We can call this a left-action.
A right-action would be defined the same way expect for "associativity" axiom:
$\forall a \in A \ \ \ \forall g,h \in G \ \ \ a(gh) = (ag)h$
Next:
An opposite group $G^{op}$ of a group $G$ is a group $(G, \times )$ where $a \times b = ba$.
I know that $G^{op} \cong G$ with $f, f(g) = g^{-1}$ being an isomorphism.
Now, I need to show that giving a right-action of $G$ on a set A is the same as giving a homomorphism $G^{op} \to S_A$, that is, a left-action of $G^{op}$ on $A$.
Any ideas?
What “the same” means is that there exists a bijection between the set of left actions of $G$ on $A$ and the set of right actions of $G^{\mathrm{op}}$ on $A$.
Thus we want to find a map $\lambda\mapsto\lambda^r$ and a map $\rho\mapsto\rho^l$ such that, for a left action $\lambda$, $\lambda^{rl}=\lambda$ and, for a right action, $\rho^{lr}=\rho$.
Given a left action $\lambda$, define $\lambda^r\colon A\times G\to A$ by $$ \lambda^r(a,g)=\lambda(g^{-1},a) $$ Verifying that $\lambda^r$ is a right action is easy.
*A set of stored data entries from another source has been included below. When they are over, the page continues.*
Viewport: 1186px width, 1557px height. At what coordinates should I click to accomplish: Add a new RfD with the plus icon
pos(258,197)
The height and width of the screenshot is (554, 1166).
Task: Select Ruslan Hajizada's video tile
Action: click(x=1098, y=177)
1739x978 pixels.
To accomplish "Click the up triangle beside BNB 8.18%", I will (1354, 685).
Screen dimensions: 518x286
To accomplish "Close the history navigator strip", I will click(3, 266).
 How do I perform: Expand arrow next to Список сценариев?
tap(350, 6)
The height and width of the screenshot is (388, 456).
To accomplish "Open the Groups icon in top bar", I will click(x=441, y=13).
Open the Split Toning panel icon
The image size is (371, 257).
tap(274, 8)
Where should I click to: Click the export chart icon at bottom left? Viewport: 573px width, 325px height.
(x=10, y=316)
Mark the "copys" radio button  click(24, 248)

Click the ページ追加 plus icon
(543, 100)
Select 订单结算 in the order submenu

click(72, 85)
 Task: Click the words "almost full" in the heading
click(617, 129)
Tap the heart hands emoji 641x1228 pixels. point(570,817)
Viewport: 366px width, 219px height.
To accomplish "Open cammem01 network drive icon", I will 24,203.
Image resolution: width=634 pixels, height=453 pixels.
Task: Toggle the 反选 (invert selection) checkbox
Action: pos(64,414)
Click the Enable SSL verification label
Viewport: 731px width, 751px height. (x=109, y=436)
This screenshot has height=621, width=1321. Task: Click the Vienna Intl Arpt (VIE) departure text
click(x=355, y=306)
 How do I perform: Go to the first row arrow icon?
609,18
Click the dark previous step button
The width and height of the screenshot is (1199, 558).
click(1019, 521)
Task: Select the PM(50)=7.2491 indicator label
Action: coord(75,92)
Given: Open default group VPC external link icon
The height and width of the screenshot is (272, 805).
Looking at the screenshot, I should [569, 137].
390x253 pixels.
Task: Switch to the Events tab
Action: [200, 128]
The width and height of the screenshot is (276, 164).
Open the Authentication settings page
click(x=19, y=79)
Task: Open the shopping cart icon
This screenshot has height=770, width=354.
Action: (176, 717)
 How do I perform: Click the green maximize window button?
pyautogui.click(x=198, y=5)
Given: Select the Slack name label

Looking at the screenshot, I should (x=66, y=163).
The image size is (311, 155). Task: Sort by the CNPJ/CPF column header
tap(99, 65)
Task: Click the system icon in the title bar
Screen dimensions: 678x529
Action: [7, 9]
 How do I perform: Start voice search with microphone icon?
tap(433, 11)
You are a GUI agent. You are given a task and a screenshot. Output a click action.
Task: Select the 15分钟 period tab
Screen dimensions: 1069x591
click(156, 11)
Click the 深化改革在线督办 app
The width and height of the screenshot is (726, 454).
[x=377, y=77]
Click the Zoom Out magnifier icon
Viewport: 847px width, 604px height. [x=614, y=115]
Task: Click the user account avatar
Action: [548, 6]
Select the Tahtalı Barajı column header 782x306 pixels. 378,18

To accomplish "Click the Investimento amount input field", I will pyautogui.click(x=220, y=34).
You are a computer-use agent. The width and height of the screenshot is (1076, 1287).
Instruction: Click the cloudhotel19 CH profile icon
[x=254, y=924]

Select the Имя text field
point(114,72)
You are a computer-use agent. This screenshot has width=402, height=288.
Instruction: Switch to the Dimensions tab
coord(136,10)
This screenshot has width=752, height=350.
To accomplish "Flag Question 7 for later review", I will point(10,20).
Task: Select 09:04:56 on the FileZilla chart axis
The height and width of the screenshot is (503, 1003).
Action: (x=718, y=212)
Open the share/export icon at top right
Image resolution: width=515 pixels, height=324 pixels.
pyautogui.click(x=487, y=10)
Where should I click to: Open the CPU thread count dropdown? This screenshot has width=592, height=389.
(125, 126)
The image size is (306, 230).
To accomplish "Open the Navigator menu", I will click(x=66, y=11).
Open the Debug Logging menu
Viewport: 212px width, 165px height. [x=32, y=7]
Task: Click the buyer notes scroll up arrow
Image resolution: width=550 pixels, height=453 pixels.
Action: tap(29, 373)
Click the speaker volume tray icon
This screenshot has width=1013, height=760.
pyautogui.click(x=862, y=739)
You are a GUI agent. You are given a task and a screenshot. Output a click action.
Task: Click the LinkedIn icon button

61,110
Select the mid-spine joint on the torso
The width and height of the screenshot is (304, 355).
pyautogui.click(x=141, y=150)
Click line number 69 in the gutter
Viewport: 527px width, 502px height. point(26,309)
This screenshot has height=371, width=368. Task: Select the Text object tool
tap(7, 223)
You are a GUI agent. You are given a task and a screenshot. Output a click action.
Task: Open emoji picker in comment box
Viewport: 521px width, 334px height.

The definition of $\rho^l$ is similar: $$ \rho^l(g,a)=\rho(a,g^{-1}) $$ The check that $\lambda^{rl}=\lambda$ and $\rho^{lr}=\rho$ is trivial.
Doing it with homomorphisms is easy, too. If $\sigma\colon G\to S_A$ is a group homomorphism, then $$ \sigma^\circ\colon G^{\mathrm{op}}\to S_A $$ defined by $$ \sigma^{\circ}(g)=\sigma(g^{-1}) $$ is a group homomorphism.
Finish up the argument.
Associating to a left action $\lambda$ a homomorphism $\bar\lambda\colon G\to S_A$ is easy: $\bar\lambda(g)$ is the map $A\to A$ sending $a$ to $\lambda(g,a)$.
Similarly for associating to a right action a homomorphism $G^{\mathrm{op}}\to S_A$.